**EXERCISE AIM**
Only the lines from the one with "The width and" to the end of the data below should be given again, exactly, with both ends included and pictures omitted.

**PROVIDED DATA**
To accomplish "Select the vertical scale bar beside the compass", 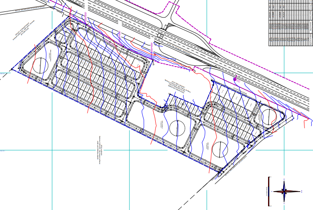I will 269,191.
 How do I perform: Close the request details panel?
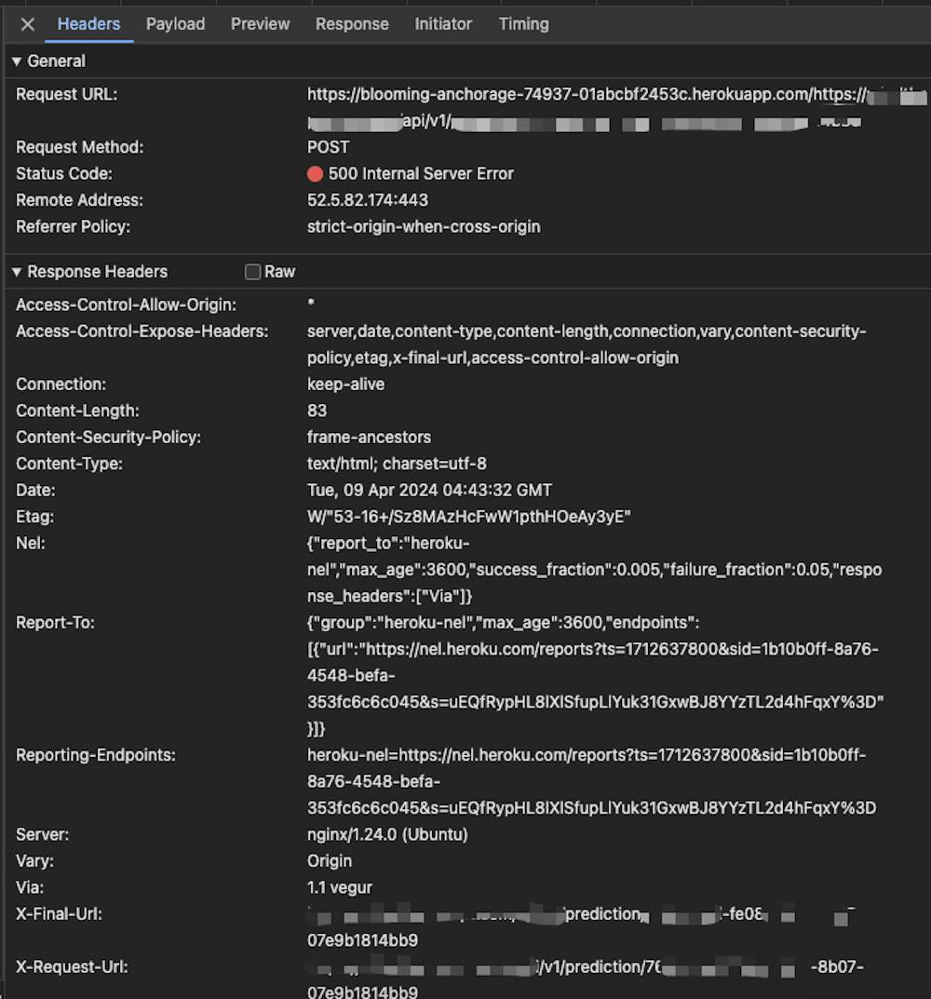point(28,24)
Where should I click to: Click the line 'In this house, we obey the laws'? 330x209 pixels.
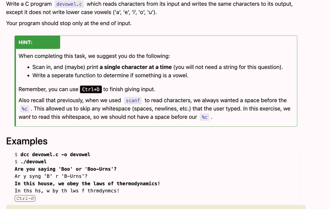[87, 184]
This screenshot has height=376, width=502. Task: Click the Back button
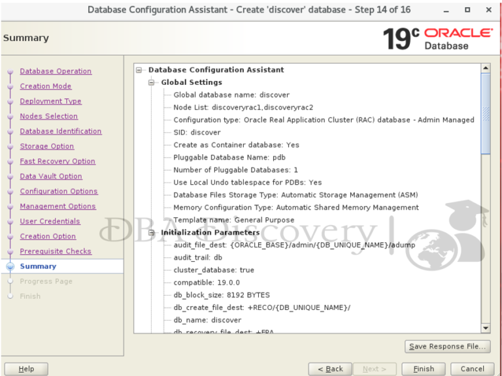(330, 369)
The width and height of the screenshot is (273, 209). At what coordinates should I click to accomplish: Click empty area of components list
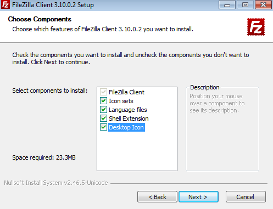tap(137, 151)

**REPLY TO THE EXERCISE**
The width and height of the screenshot is (273, 209). At what coordinates should I click to accomplish: Click empty area of components list
tap(137, 151)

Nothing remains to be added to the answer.